I almost have what I need. I need some help with the last detail! The data set is produced by the following:
stu_vec <- c("A","B","C","D","E","F","G","H","I","J")
college_vec <- c("ATC","CCTC","DTC","FDTC","GTC","NETC", "USC", "Clemson", "Winthrop", "Allen")
sctcs <- c("ATC","CCTC","DTC","FDTC","GTC","NETC")
Student <- sample (stu_vec, size=100,replace=T, prob=c(.08,0.09,0.06,.07,.12,.10,.07,.05,.11,.05))
College <- sample(college_vec, size=100, replace=T,prob=c(.08,.07,.13,.12,.11,.06,.05,.08,.02,.08))
test.dat1 <- as.data.frame(cbind(Student, College))

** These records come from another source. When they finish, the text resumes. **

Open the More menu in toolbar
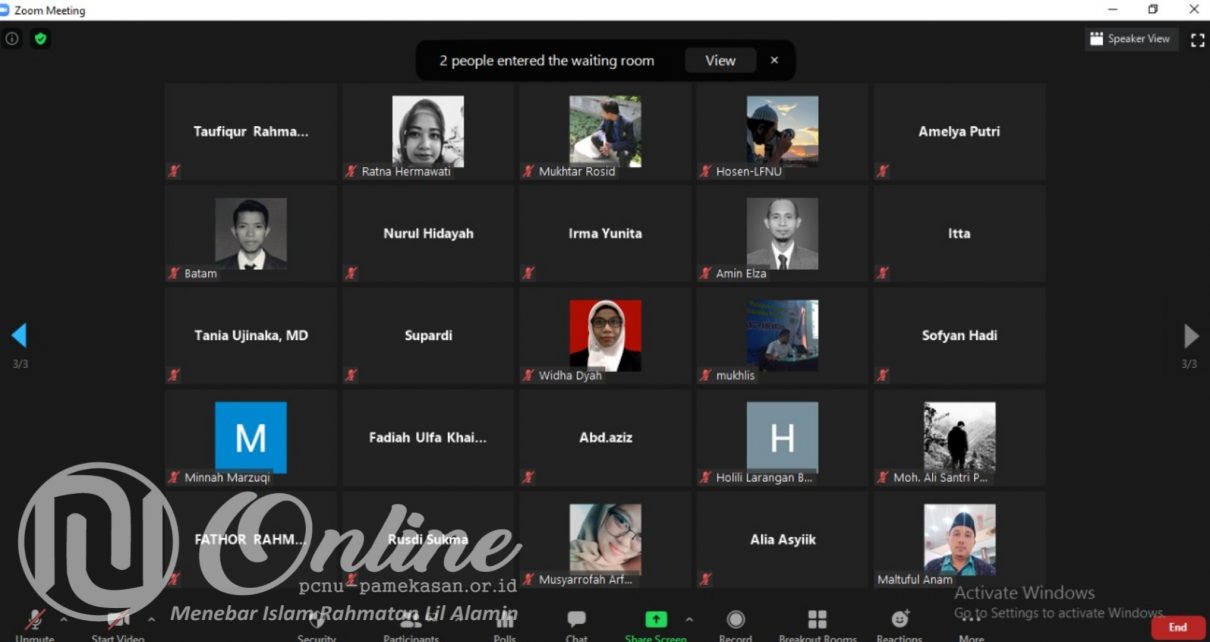Screen dimensions: 1210x642 pos(971,624)
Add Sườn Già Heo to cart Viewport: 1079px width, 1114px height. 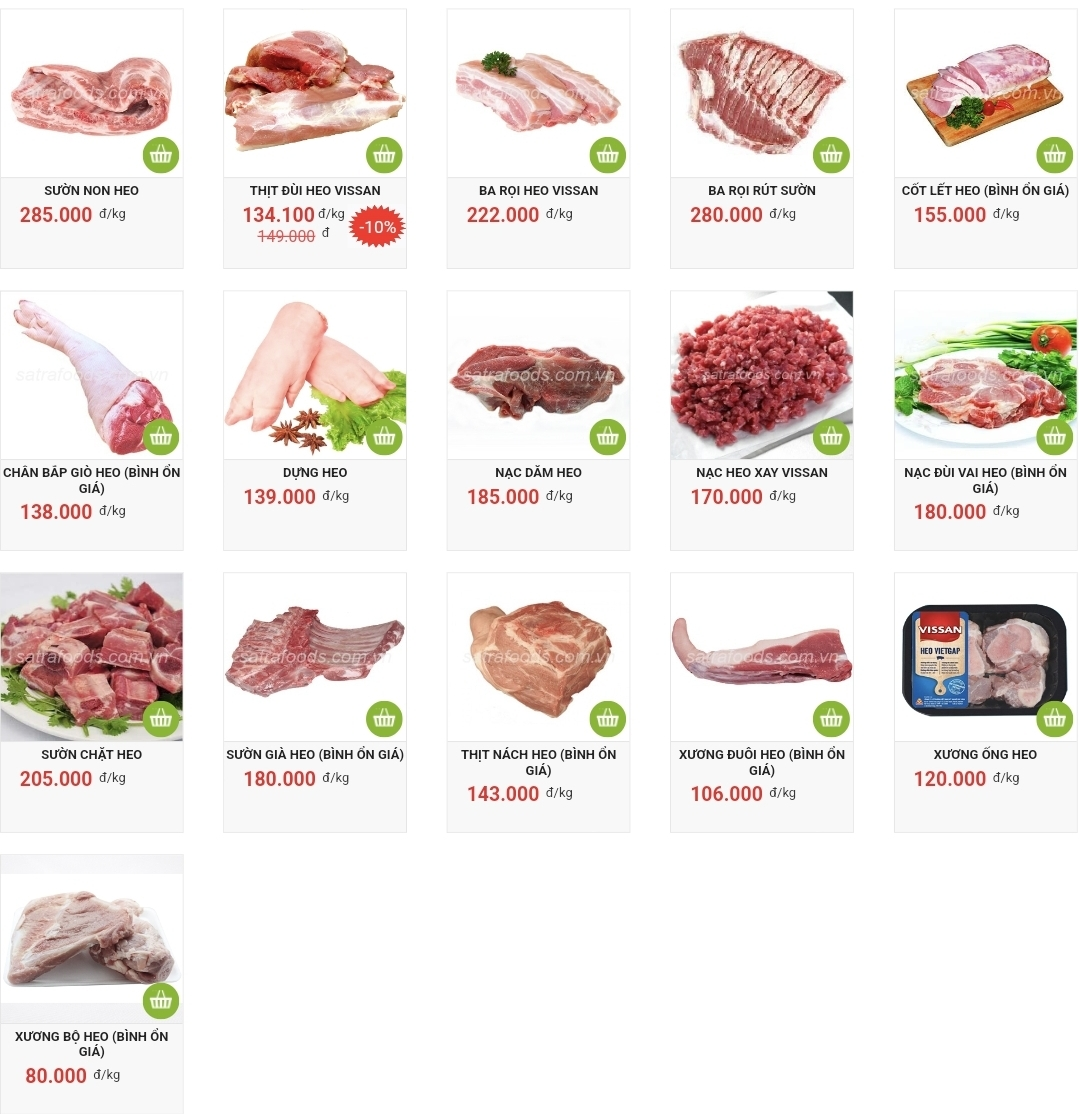point(384,719)
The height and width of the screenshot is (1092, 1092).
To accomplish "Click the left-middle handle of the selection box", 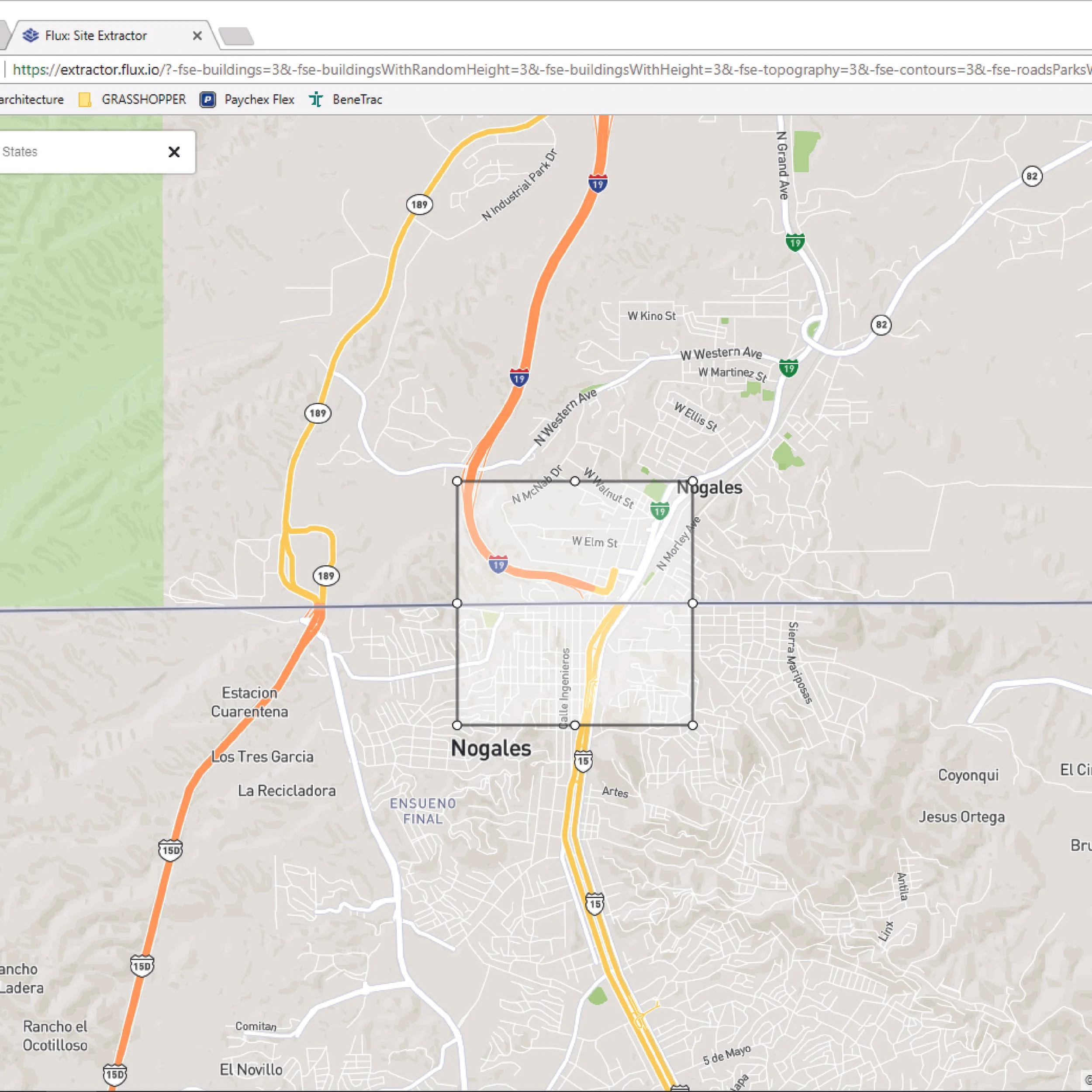I will point(457,603).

I am using the following code to create what I need
library(dplyr)
set.seed(29)
test.dat2 <- test.dat1 %>%
group_by(Student, .drop=F) %>% #group by student
mutate(semester= sequence(n())) %>% #set semester sequence
summarise(home_school= College[min(which(College %in% sctcs))], # Find first college in sctcs
seq_home=min(which(College %in% sctcs)), # add column of sequence values
new_school= if_else(n_distinct(College) > 1,
first(College[!(College %in% sctcs) & semester > seq_home]), last(College))) #new_school should be the first non-sctcs school after the sctcs school is found or the last school for that student.
it produces the following table
I want the NA's to be filled in with the last college for that student. I don't know how to get rid of the NA's. If you know an easier way to produce the same thing please share the knowledge.